======== Data supplied

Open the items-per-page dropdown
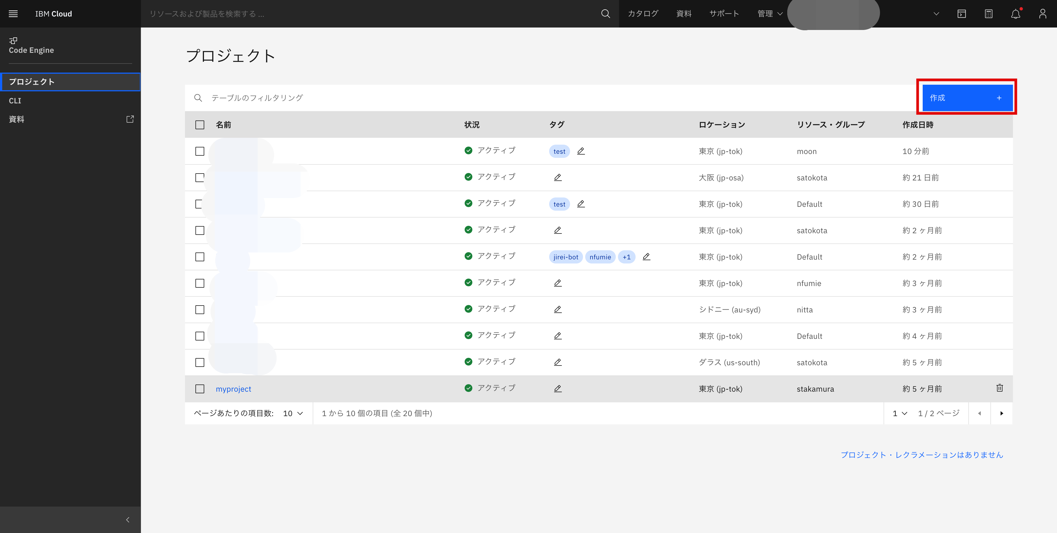Viewport: 1057px width, 533px height. click(x=292, y=413)
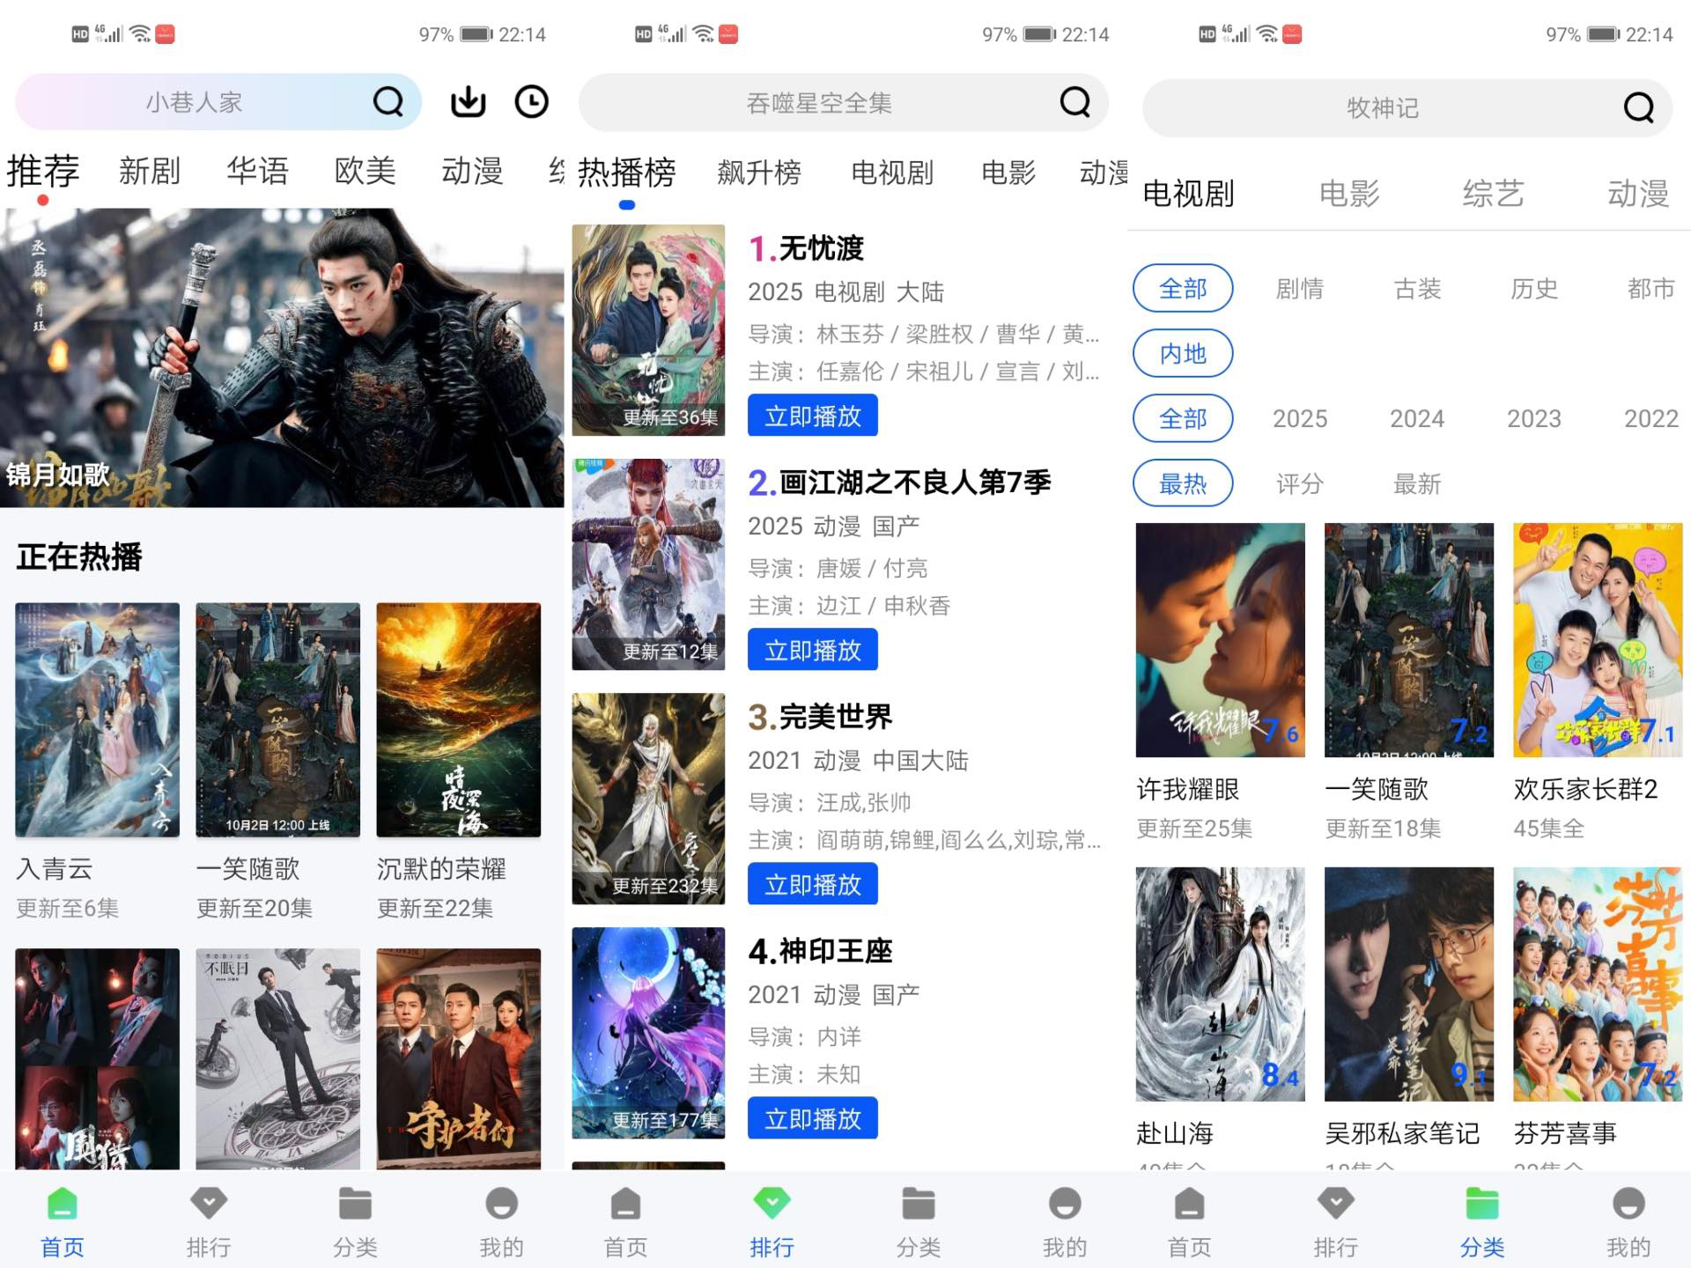The image size is (1691, 1268).
Task: Select the 内地 region filter chip
Action: coord(1182,354)
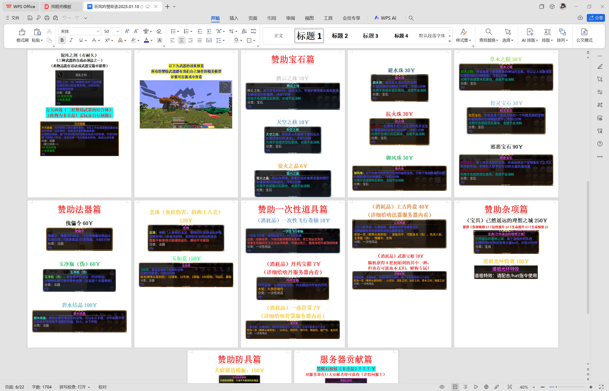This screenshot has width=609, height=391.
Task: Open the font name dropdown showing 宋体
Action: (x=98, y=31)
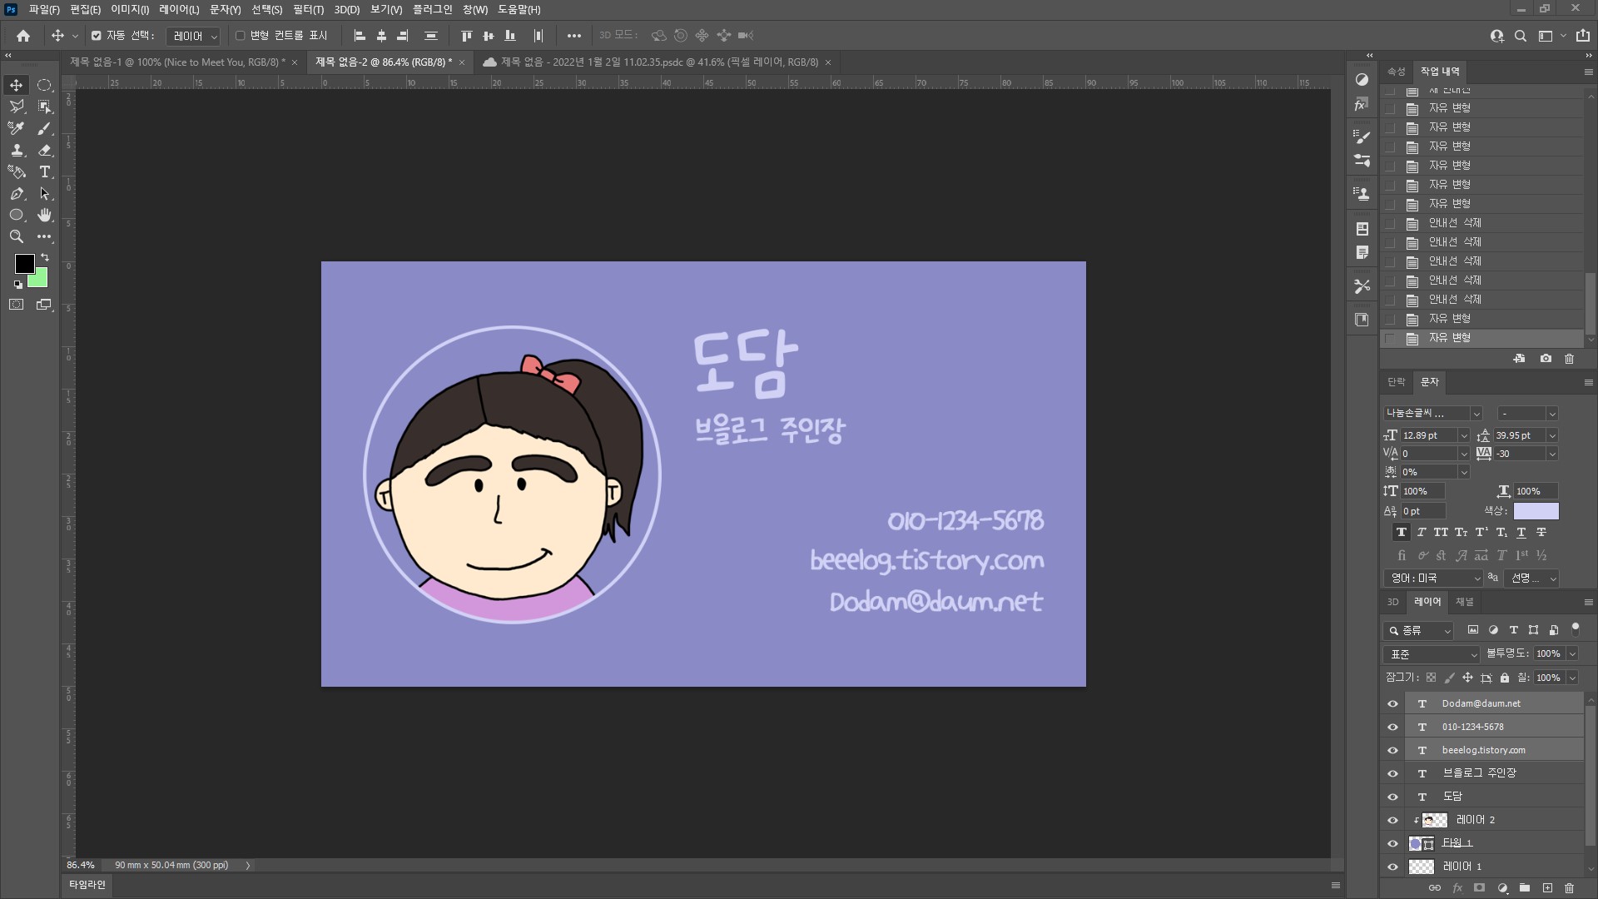
Task: Select the Brush tool
Action: (45, 129)
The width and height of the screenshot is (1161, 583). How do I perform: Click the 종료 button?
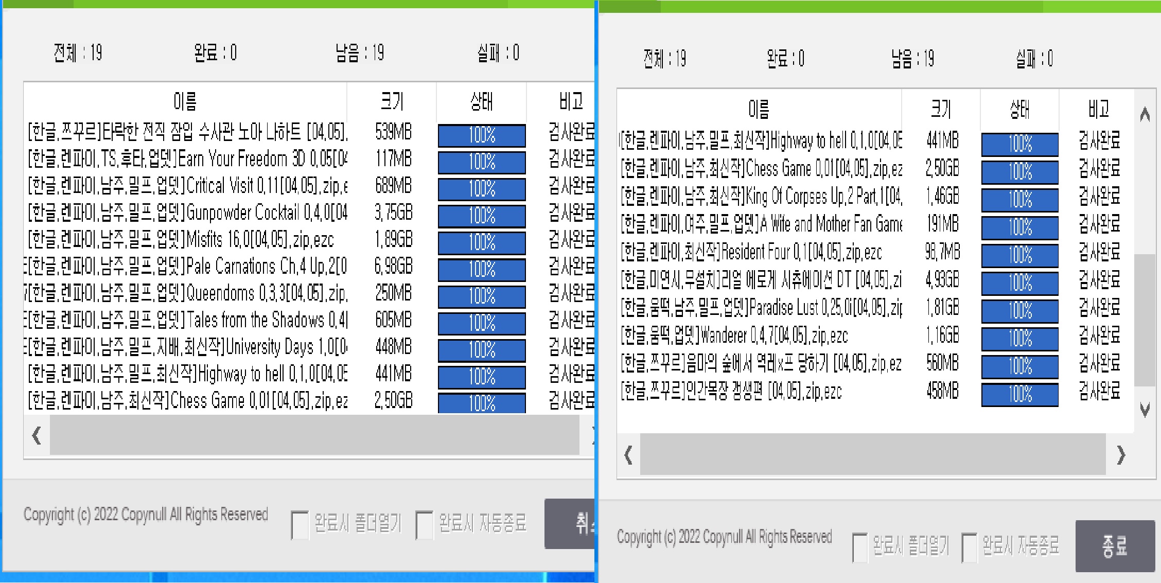point(1115,546)
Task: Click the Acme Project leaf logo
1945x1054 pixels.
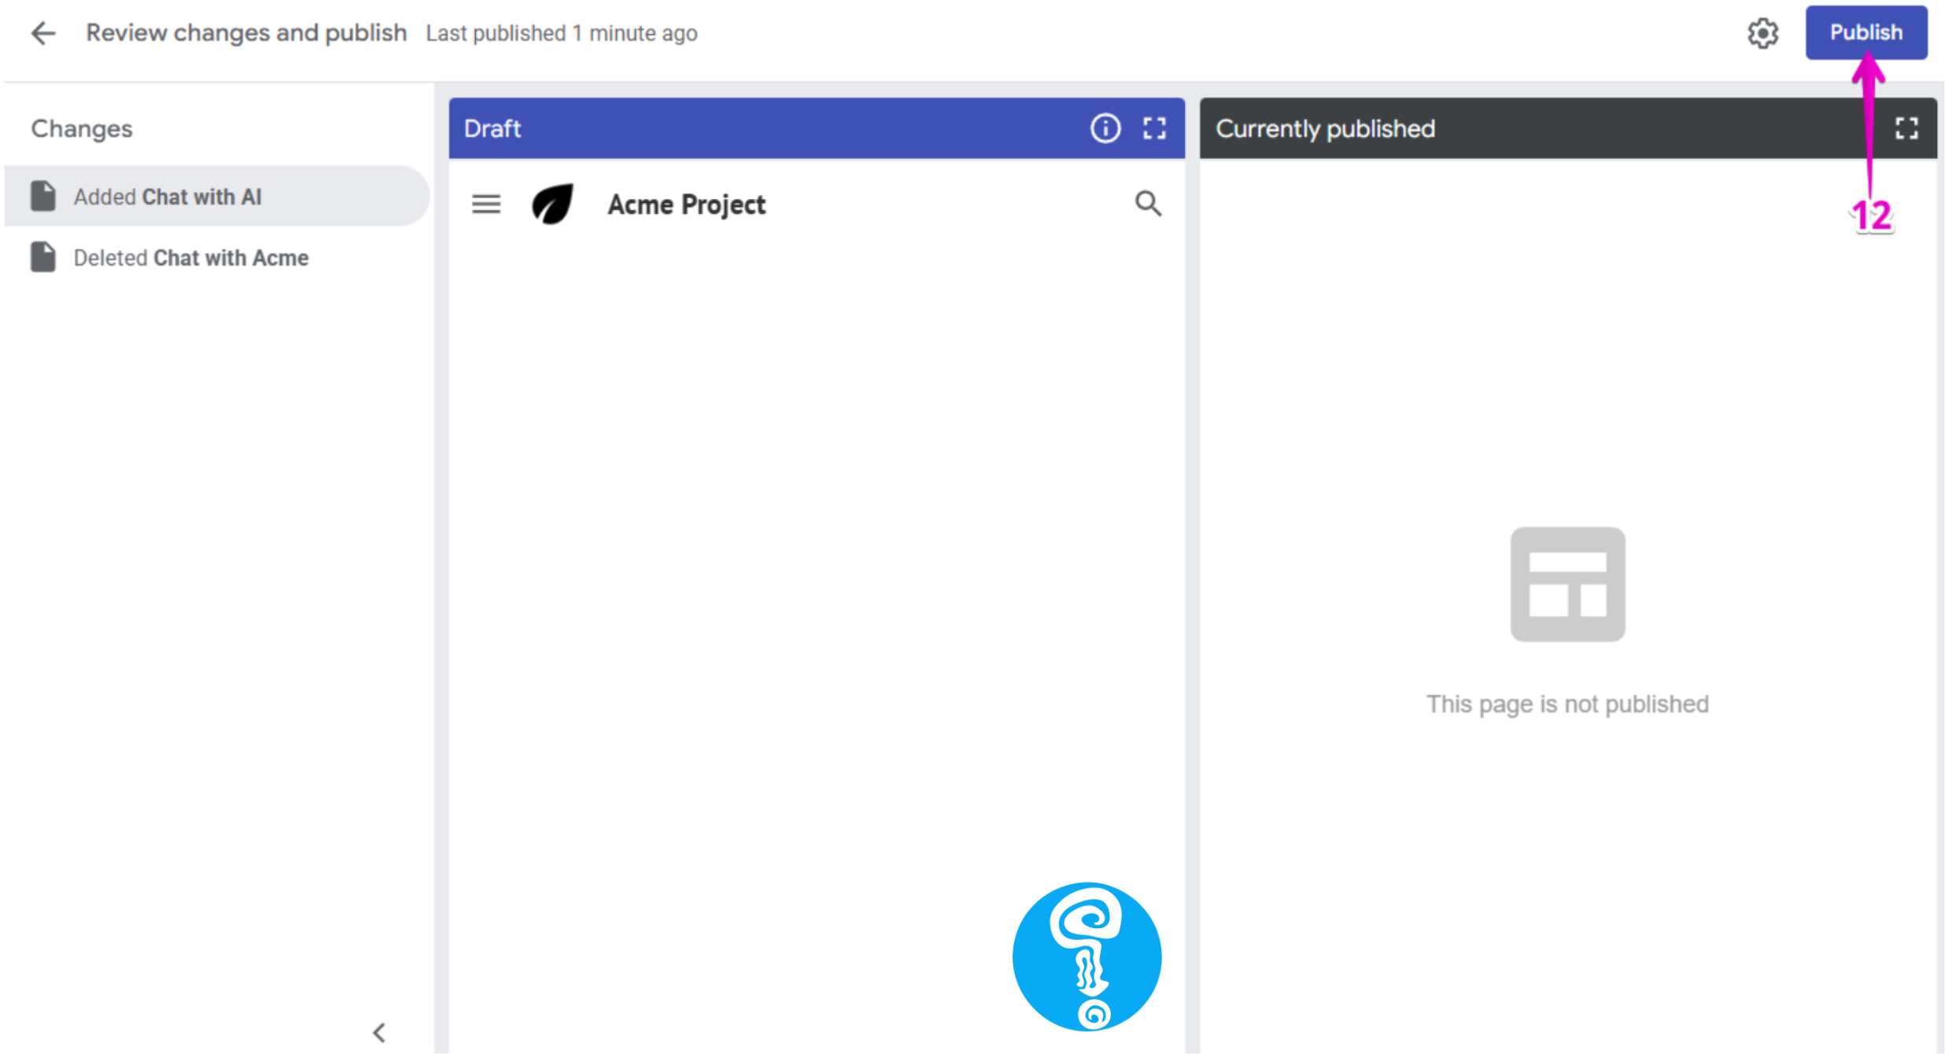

================

> **Work to be completed**
Output each entry exactly. Skip the pictures.

> **Solution**
Open the items-per-page dropdown
Viewport: 1057px width, 533px height. click(x=292, y=413)
The image size is (1691, 1268).
Task: Select the 内地 region filter chip
Action: coord(1182,354)
This screenshot has width=609, height=391.
Task: Open the font name dropdown showing 宋体
Action: (x=98, y=31)
Task: Select the Brush tool
Action: (45, 129)
The width and height of the screenshot is (1161, 583). How do I perform: Click the 종료 button?
point(1115,546)
Task: Click the Acme Project leaf logo
1945x1054 pixels.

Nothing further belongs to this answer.